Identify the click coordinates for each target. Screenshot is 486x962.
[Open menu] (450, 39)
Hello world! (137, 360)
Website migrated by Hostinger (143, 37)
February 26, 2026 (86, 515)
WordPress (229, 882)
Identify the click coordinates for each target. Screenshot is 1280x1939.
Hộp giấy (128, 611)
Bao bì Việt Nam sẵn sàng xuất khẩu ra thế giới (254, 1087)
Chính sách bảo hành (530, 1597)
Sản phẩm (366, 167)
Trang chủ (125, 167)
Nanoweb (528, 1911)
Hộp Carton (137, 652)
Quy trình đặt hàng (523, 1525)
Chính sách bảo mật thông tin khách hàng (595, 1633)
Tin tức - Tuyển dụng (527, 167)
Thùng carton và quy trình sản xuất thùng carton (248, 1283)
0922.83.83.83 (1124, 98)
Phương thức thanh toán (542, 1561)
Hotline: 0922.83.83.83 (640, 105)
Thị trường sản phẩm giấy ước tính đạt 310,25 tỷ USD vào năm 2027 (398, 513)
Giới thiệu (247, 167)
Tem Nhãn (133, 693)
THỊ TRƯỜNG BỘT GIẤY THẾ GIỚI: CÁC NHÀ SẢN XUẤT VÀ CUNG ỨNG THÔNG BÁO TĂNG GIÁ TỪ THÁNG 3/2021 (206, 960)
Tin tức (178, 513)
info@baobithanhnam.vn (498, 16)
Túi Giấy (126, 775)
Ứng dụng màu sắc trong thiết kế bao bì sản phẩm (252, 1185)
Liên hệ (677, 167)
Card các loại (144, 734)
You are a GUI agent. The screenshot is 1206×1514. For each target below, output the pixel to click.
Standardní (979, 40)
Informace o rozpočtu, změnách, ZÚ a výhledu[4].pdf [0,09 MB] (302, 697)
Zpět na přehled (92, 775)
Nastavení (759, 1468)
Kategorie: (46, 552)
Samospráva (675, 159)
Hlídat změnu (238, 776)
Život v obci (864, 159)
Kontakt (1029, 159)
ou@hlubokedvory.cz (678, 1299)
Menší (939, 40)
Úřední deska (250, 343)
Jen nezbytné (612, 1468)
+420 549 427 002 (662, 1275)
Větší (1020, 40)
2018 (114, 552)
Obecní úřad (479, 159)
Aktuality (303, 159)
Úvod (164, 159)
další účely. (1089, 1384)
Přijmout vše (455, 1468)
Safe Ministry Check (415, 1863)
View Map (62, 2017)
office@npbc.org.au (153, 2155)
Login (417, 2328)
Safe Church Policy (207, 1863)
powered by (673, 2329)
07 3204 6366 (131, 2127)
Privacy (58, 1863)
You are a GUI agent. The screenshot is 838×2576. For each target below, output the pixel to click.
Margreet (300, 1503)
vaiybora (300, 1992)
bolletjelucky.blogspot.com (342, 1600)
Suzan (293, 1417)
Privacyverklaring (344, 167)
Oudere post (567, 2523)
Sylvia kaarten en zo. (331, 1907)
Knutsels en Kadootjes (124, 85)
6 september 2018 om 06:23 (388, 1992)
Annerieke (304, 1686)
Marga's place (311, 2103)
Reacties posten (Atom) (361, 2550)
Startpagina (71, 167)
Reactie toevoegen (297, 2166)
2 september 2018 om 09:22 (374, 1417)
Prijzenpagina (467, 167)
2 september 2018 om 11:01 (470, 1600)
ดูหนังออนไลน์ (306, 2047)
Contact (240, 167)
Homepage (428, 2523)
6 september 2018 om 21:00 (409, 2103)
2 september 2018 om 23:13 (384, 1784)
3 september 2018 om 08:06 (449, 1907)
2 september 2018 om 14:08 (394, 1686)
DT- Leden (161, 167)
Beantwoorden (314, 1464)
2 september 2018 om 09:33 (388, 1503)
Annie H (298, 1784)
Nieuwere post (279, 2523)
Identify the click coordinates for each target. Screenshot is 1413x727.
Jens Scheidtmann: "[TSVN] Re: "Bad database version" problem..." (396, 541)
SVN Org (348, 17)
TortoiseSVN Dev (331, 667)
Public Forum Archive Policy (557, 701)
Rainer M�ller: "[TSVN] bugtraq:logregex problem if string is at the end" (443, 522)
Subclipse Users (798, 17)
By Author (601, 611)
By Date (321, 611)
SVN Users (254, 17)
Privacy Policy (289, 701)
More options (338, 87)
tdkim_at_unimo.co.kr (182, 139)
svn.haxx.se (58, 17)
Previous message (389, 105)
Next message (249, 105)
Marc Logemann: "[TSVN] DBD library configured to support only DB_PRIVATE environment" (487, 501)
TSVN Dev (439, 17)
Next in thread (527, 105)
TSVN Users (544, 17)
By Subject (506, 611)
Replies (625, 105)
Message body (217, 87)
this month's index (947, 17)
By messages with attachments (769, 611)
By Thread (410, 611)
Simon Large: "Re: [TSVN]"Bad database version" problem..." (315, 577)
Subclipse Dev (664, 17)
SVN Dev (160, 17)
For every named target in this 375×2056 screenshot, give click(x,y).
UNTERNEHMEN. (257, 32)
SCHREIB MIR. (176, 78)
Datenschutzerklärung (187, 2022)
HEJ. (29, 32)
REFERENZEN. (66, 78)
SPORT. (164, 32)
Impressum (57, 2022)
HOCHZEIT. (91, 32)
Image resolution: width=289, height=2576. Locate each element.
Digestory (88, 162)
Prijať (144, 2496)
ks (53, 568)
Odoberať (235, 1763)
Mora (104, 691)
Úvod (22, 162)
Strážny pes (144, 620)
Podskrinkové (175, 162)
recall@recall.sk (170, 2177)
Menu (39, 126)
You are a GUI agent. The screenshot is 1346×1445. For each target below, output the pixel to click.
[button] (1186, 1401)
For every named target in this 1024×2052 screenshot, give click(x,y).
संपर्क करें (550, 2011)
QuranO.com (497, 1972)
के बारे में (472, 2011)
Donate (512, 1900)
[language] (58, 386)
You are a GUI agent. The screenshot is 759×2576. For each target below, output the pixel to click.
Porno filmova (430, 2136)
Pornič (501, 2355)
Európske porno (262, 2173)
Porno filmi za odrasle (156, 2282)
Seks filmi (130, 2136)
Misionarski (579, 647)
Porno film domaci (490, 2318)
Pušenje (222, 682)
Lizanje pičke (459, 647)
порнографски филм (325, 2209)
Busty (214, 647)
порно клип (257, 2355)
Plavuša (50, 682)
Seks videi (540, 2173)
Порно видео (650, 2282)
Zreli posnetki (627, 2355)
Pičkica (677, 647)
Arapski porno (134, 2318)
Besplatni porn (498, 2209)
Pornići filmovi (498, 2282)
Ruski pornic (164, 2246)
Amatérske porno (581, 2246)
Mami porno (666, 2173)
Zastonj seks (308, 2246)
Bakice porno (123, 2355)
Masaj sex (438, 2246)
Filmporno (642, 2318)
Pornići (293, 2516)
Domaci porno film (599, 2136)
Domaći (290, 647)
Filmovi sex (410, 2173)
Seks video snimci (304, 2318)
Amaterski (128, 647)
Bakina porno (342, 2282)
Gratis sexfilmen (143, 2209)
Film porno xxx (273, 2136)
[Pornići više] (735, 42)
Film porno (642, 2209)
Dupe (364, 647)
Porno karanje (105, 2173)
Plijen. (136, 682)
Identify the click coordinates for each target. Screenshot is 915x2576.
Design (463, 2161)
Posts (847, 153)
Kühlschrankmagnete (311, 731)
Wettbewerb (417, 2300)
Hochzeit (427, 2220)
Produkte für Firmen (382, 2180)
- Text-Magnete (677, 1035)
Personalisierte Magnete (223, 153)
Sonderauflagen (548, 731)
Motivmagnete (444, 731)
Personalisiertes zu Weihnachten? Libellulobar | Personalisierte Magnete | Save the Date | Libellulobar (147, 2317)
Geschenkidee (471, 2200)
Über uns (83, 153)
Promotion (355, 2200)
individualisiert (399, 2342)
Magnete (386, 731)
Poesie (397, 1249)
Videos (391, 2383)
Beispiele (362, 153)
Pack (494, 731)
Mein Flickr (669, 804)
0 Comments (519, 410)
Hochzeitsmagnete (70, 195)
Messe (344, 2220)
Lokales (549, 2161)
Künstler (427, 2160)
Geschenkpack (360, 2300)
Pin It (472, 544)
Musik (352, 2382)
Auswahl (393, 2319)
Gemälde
---
▶ **What the task asks**
In the rows that open with the line containing "View Map (62, 2017)" and close with the line containing "Sylvia kaarten en zo. (331, 1907)", swap "Login" for "Sign in" and leave everything else as it is. Write out only those lines.

▶ **Response to the task**
View Map (62, 2017)
office@npbc.org.au (153, 2155)
Sign in (417, 2328)
Safe Church Policy (207, 1863)
powered by (673, 2329)
07 3204 6366 (131, 2127)
Privacy (58, 1863)
You are a GUI agent. The screenshot is 838×2576. For each target below, output the pixel to click.
Margreet (300, 1503)
vaiybora (300, 1992)
bolletjelucky.blogspot.com (342, 1600)
Suzan (293, 1417)
Privacyverklaring (344, 167)
Oudere post (567, 2523)
Sylvia kaarten en zo. (331, 1907)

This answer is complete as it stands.